Until Register was decided, this heightened standard, which forcefully articulates the essence of depravity, had always been the unquestioned law of this state. Interestingly, the New York Criminal Jury Instructions recognize the heightened mens rea standard by providing that “[c]onduct evincing a depraved indifference to human life creates a much more serious threat to human life than conduct which is merely reckless. * * * Under our law, a defendant acts with depraved indifference to human life when, in the judgment of the jury, his conduct, beyond being reckless, is so brutal, callous, dangerous and inhuman, so devoid of regard for human life, as to constitute conduct equivalent in law to intentionally causing death” (2 CJI[NY] PL 125.25 [2], at 316-323 [emphasis added and in original] [internal quotation marks omitted]).

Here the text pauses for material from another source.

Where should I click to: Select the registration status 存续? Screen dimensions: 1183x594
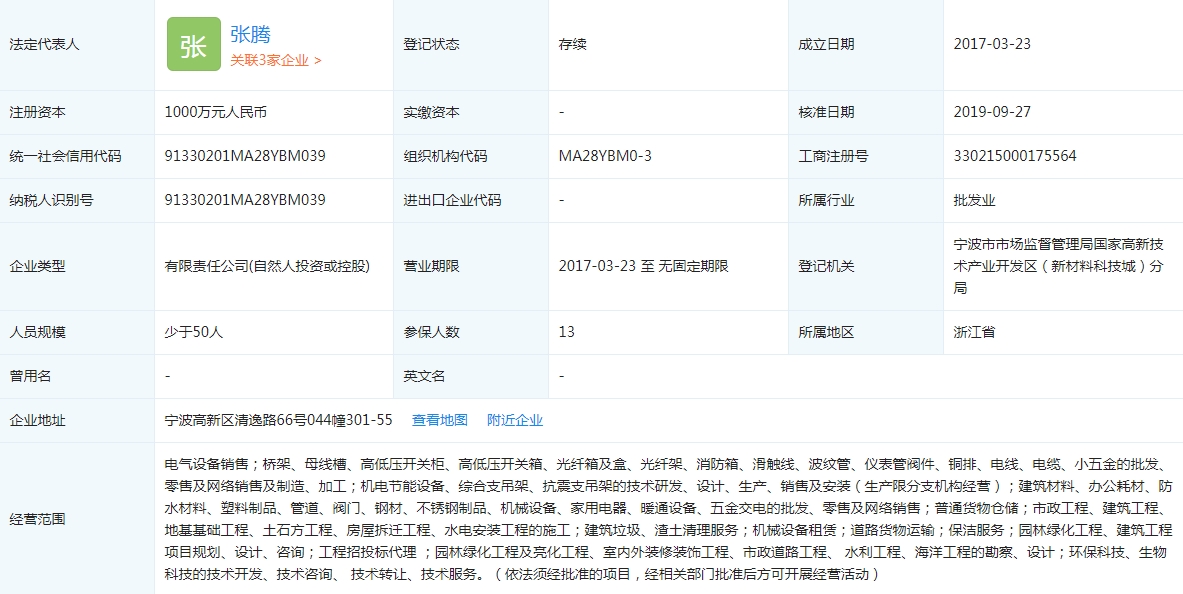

Notwithstanding this stringent standard, we have seen a proliferation of depraved indifference murder prosecutions at the trial level and a seemingly growing tolerance for them at the Appellate Division level.
IV. The Statistical Increase in Depraved Indifference Murder Charges
After having been limited, for decades, to the most horrendous killings, depraved indifference murder counts have become routine escorts to intentional murder counts. While observers have sensed it and criminal lawyers on both sides of the fence would no doubt attest to it anecdotally, the statistics indisputably confirm it. According to the Division of Criminal Justice Services (DCJS), in 1989 only 19% of all Penal Law § 125.25 indictments contained a count of depraved indifference murder. By 2001, prosecutors charged depraved indifference murder in 70% of all murder indictments. During that same period, while the number of murder indictments fell by 50% from 1315 to 666 per year, the number of depraved indifference murder charges nearly doubled from 246 to 468 annually (see Division of Criminal Justice Services, Indictment Statistical System, “New York State Indictments Containing at Least One Penal Law Section 125.25 Charge” [Feb. 2002] [reproduced in Appendix, infra]).
In addition to the seismic increase (in raw numbers) in depraved indifference murder prosecutions, DCJS has documented a burgeoning frequency of coupling depraved indifference murder counts with intentional murder counts. Between 1989 and 1992, prosecutors charged both counts for the same homicide an average of 221 times per year. Since 1993, prosecutors charged both counts an average of 373 times, a 69% increase. Even more striking, as a percentage of all murder indictments, these twin-count indictments have steadily increased from 14% in 1989 to nearly 56% in 2001 — a fourfold increase in 13 years. Today, a majority of all murder indictments in New York charge both intentional murder and depraved indifference murder. This is extraordinary. Moreover, the rate of such twin-count indictments has steadily risen at an average rate of 4.3% each year for the last 13 years (see id.). There is no reason to doubt the continued expansion of this now routine practice — having reached the point in which virtually every intentional murder is defined (inaptly, I submit) as an act of depraved indifference. The prediction that we would see a wholesale increase in the number of depraved indifference murder counts — a warning dismissed by the Court in Register (and again in Roe) — has come true.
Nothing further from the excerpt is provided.